Bon, avec tout ça, il ne faudrait pas oublier de parler de la musique gravée sur ce 45 tours. D'autant que ces quatre extraits de son album, c'est du velours, de la grande classe.
This empty place est son deuxième 45 tours américain, pas un de ses plus grands succès, mais excellent quand même. Il y a quelque chose de Stand by me dans le rythme, et ce style de production, notamment les cuivres, a pu influencer Lee Hazlewood par la suite.
Don't make me over est son premier 45 tours et ce titre est, lui, devenu instanément un classique. Il y a un certain côté dramatique dans cette grosse production, avec des arrangements avec chœurs et cordes parfaits. Le titre de la chanson a été fournie par Dionne Warwick elle-même, commme elle l'a expliqué à L'Express : "Don't make me over, man !"("Me raconte pas d'bobards, mec !"), c'est ce qu'elle avait répliqué à Burt Baccharach quand elle avait appris que Make it easy on yourself, dont elle avait enregistré la démo, ne serait pas comme elle l'avait espéré son premier single car la chanson avait été offerte à Jerry Butler. Dès le lendemain, Don't make me over était composé...
Cette version originale de Wishin' and hopin' est très bien également, avec un petit côté girl group à la Spector.
Tous les titres précédents sont signés Hal David pour les paroles et Burt Baccharach pour la musique et la production. La seule reprise du EP est Zip-a-dee-doo-dah et, dans le contexte de la pochette, c'est assez ironique, car il s'agit d'une chanson du film Mélodie du Sud, produit par les Studios Dysney en 1946. Un film considéré comme suffisamment raciste pour que sa diffusion en salles soit limitée depuis des années et son édition en DVD bloquée. Rien que cette semaine, Disneyland a annoncé qu'il ne diffuserait plus Zip-a-dee-doo-dah dans ses parcs d'attraction, suite à une pétition lancée après les manifestations Black Lives Matter. Hors du contexte du film, la chanson est légère, pleine de soleil et d'optimisme cui-cui les petits oiseaux. Cette version s'inspire sûrement de celle produite par Phil Spector qui a été un tube pour Bob B. Soxx and The Blue Jeans en 1962.

Je ne le savais pas, mais c'est en France que Dionne Warwick a lancé sa carrière internationale. Grâce à Marlene Dietrich, dont le chef d'orchestre était Burt Baccarach, elle a été  à l'affiche du spectacle Les idoles des jeunes à partir du 13 décembre 1963 à L'Olympia. C'était le début d'une longue histoire avec la salle parisienne. A la fin 1964, elle y avait été six fois à l'affiche. En 1966, elle y a enregistré Dionne Warwick in Paris. Elle s'y produisait encore en 2012.
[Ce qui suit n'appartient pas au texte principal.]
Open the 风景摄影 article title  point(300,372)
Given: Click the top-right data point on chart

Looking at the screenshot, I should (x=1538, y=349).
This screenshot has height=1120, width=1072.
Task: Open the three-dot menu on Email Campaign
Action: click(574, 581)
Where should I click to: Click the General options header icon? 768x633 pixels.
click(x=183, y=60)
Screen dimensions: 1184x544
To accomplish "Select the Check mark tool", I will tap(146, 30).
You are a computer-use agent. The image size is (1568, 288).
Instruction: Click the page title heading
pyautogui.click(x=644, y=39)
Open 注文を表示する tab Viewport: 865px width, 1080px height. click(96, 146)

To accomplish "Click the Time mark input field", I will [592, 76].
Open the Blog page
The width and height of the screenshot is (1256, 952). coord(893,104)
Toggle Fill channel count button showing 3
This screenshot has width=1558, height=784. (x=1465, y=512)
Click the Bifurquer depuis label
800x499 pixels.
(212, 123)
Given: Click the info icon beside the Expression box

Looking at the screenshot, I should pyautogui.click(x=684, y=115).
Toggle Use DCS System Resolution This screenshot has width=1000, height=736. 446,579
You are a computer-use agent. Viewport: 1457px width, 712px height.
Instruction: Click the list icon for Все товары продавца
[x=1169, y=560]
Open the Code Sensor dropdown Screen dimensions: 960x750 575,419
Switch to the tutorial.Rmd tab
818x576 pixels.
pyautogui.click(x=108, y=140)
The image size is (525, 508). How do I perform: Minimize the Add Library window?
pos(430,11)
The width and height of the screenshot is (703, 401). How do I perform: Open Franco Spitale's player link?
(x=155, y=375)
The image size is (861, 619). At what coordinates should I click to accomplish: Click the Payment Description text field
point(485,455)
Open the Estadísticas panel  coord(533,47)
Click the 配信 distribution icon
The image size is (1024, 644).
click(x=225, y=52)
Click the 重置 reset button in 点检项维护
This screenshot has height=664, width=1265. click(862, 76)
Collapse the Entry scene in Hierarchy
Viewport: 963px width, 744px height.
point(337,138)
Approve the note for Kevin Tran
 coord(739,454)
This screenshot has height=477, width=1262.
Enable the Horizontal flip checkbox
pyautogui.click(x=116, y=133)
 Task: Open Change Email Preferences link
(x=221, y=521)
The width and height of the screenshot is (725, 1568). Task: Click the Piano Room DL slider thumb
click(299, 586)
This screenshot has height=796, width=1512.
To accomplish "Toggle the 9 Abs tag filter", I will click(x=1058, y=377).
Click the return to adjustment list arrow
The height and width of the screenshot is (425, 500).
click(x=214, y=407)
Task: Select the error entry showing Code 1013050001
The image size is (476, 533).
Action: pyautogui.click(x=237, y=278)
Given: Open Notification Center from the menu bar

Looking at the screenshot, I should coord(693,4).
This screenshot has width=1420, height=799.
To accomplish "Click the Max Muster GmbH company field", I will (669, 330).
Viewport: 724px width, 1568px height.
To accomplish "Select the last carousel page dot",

En 1963 dans le Sacha Distel show, Dionne Warwick et Sacha Distel chantent en duo Yeah yeah yeah yeah, puis Que reste-t-il de nos amours ? / I wish you love, en imitant (plutôt mal) Maurice Chevalier et Marlene Dietrich. L'introduction par Claude Brasseur de cette dernière chanson est dans le même mauvais esprit que la pochette du 45 tours, avec une "Marlene" annoncée comme "un petit peu plus bronzée que d'habitude"...


Dionne Warwick en concert au 27 Club à Knokke-le-Zoute, première diffusion le 31 décembre 1964 sur la RTBF.
Titres : Don’t make me over, This empty place, People, A house is not a home, Any old time of day, Anyone who had a heart, Walk on by, What’d I say.





2 commentaires:

Pol Dodu a dit…

Après avoir publié cette chronique, voici la première information sur laquelle je tombe : "Condamnations unanimes après la représentation de la députée LFI Danièle Obono en esclave dans « Valeurs Actuelles »".
Comme quoi les temps ne changent pas tant que ça...

Monsieur Vinyle a dit…

Ou alors une maison de disques tellement pressée de capitaliser sur un hit se dépêche de mettre n'importe quelle photo.
Ce n'est pas la seule erreur, volontaire ou pas de photo de pochette loin de là.
L'histoire de l'économie discographique en est truffée.
Pas forcément du racisme..
Entre le nier et le voir partout, éternel problème.